(Some listing)
::::::

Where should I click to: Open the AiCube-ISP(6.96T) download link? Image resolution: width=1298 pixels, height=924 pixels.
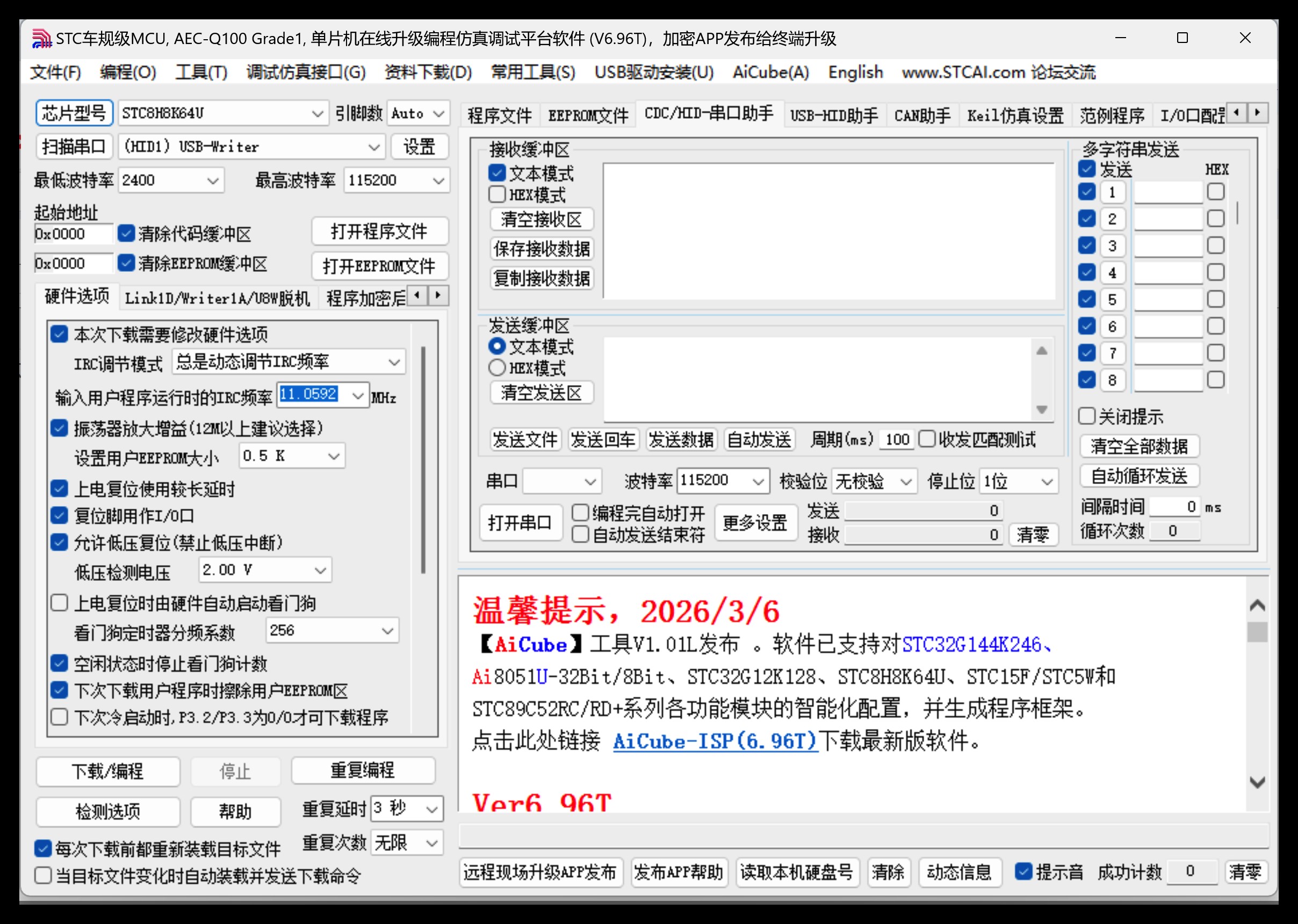pos(715,741)
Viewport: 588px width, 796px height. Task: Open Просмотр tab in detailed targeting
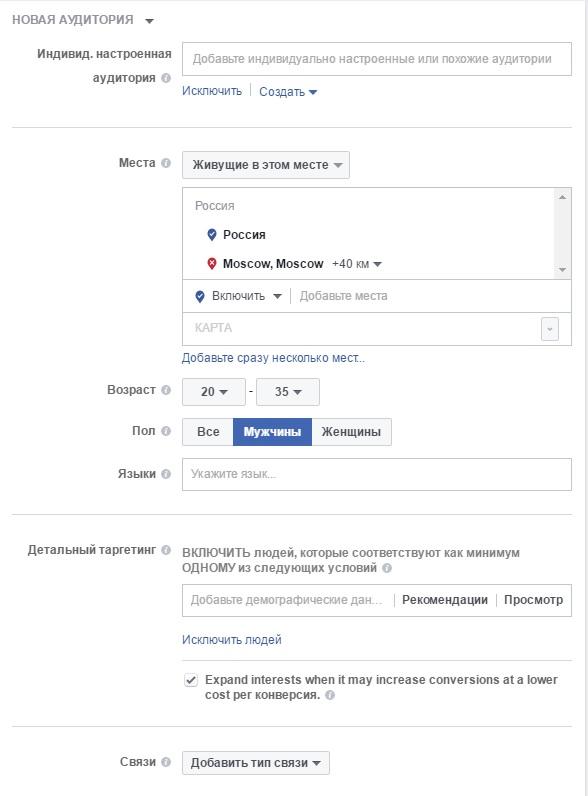533,600
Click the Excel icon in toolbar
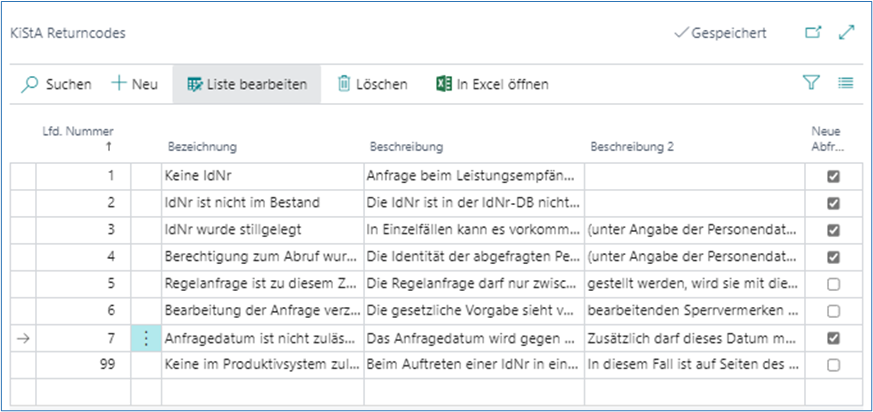 [x=443, y=85]
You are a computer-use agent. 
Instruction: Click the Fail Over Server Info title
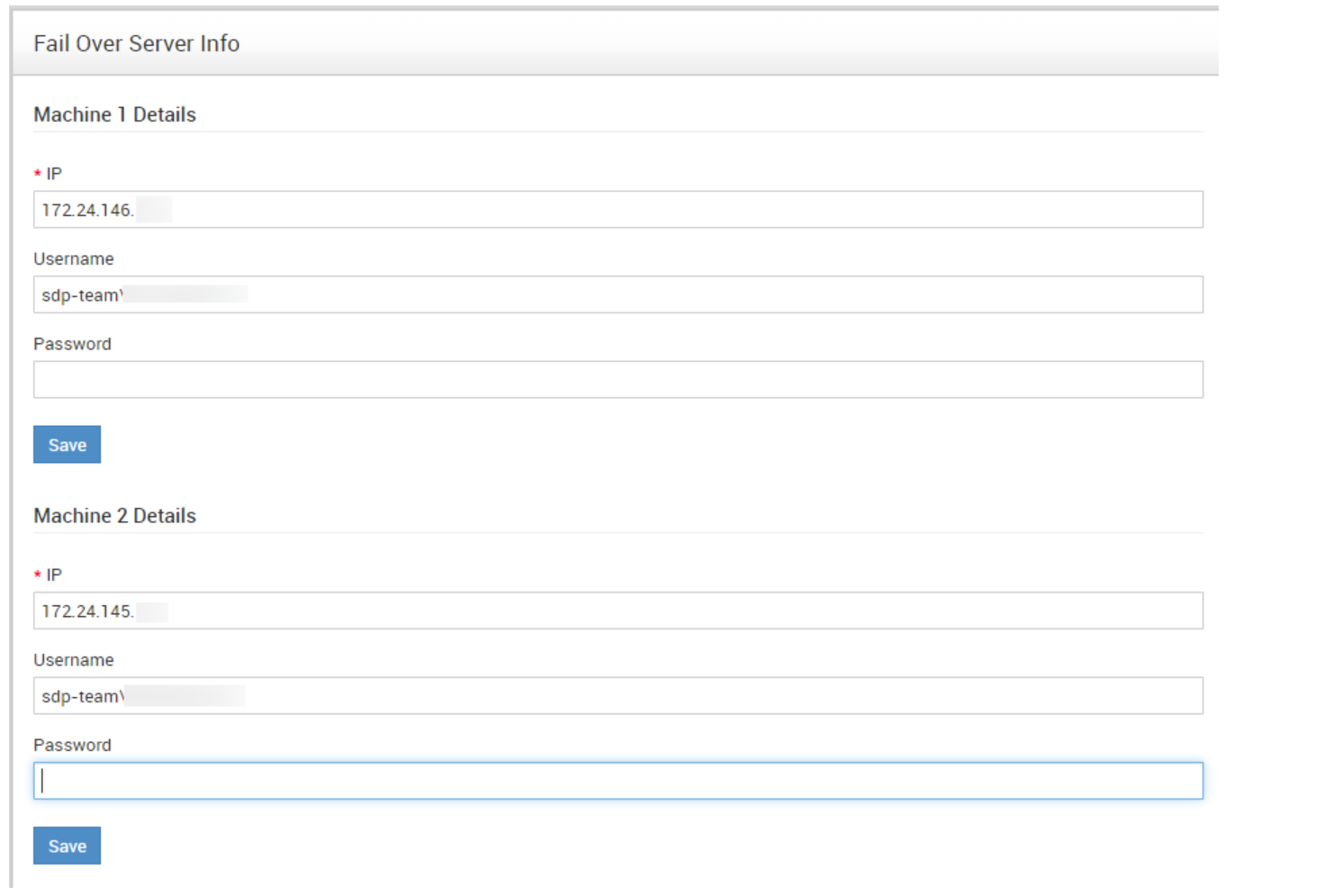(136, 44)
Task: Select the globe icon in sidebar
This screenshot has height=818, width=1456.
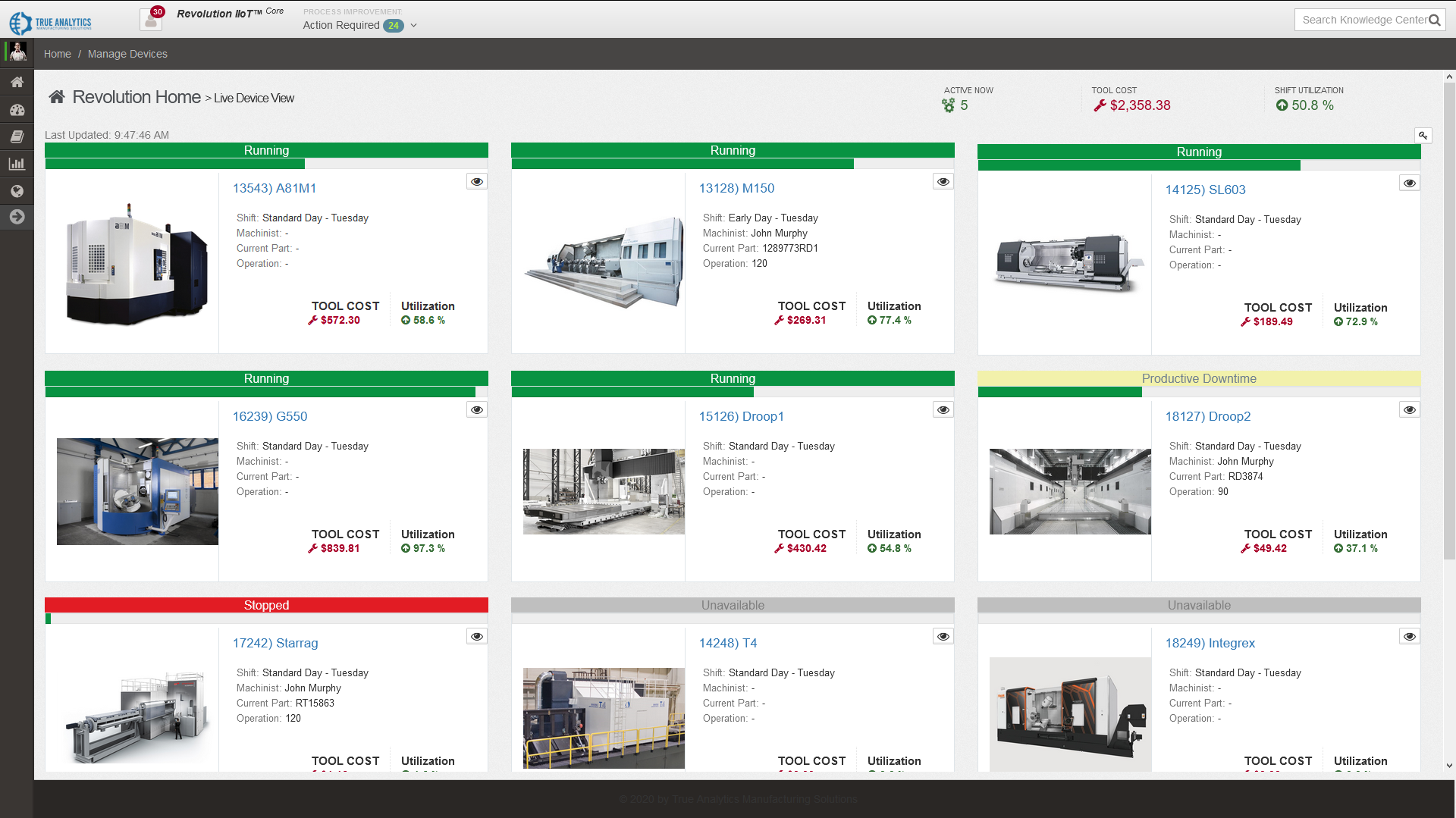Action: pos(17,190)
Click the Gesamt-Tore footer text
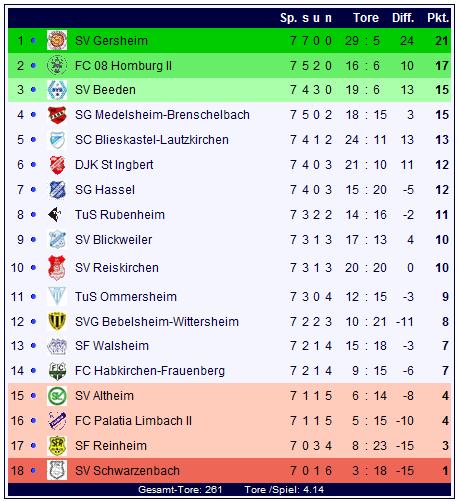This screenshot has width=458, height=501. (x=180, y=490)
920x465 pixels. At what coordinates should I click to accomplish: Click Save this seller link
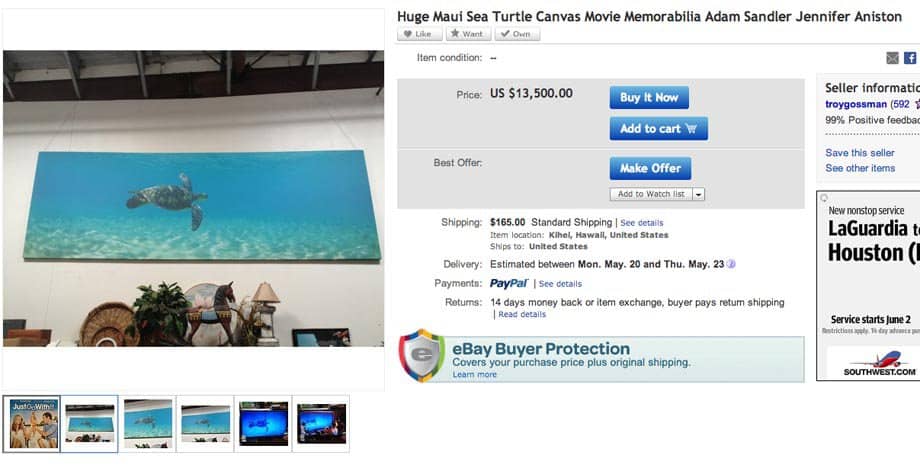(860, 152)
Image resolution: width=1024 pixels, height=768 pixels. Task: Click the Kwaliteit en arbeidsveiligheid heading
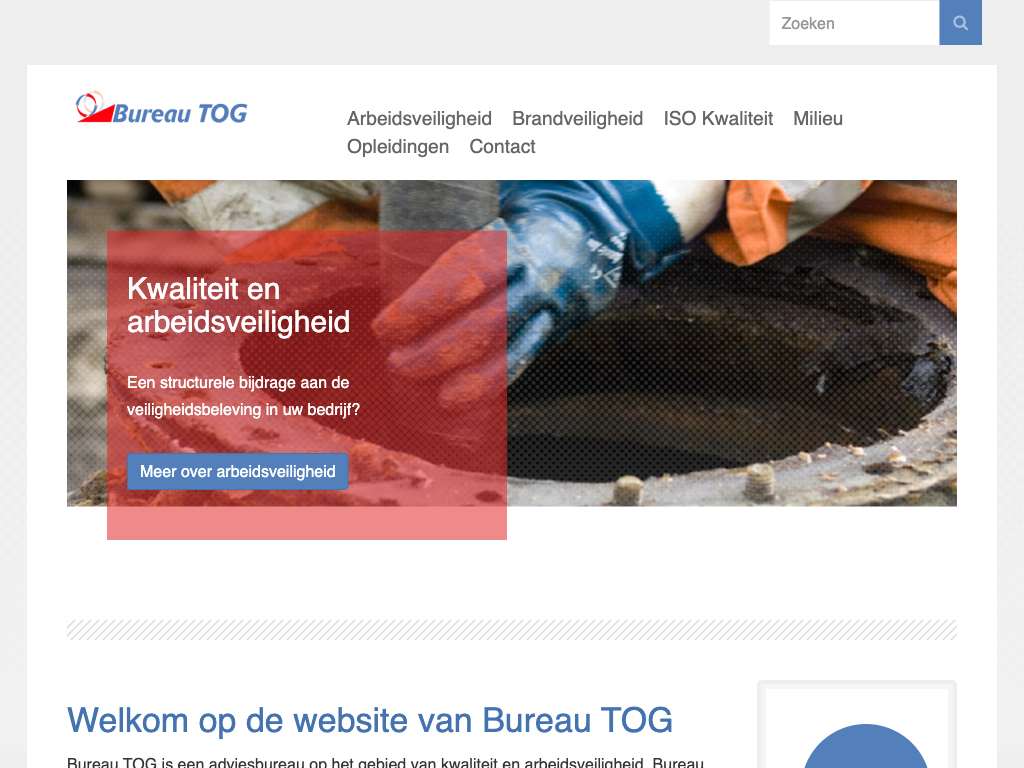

::::::

Put the lines of the listing from the line containing "Click the Gesamt-Tore footer text" through the end of the listing, inclusive, into a Markdown table with the columns "Row" and "Line". Leave the pictures out of the answer.

• **RESULT BELOW**:
| Row | Line |
|---|---|
| 1 | Click the Gesamt-Tore footer text |
| 2 | This screenshot has width=458, height=501. (x=180, y=490) |
| 3 | 920x465 pixels. At what coordinates should I click to accomplish: Click Save this seller link |
| 4 | (860, 152) |
| 5 | Image resolution: width=1024 pixels, height=768 pixels. Task: Click the Kwaliteit en arbeidsveiligheid heading |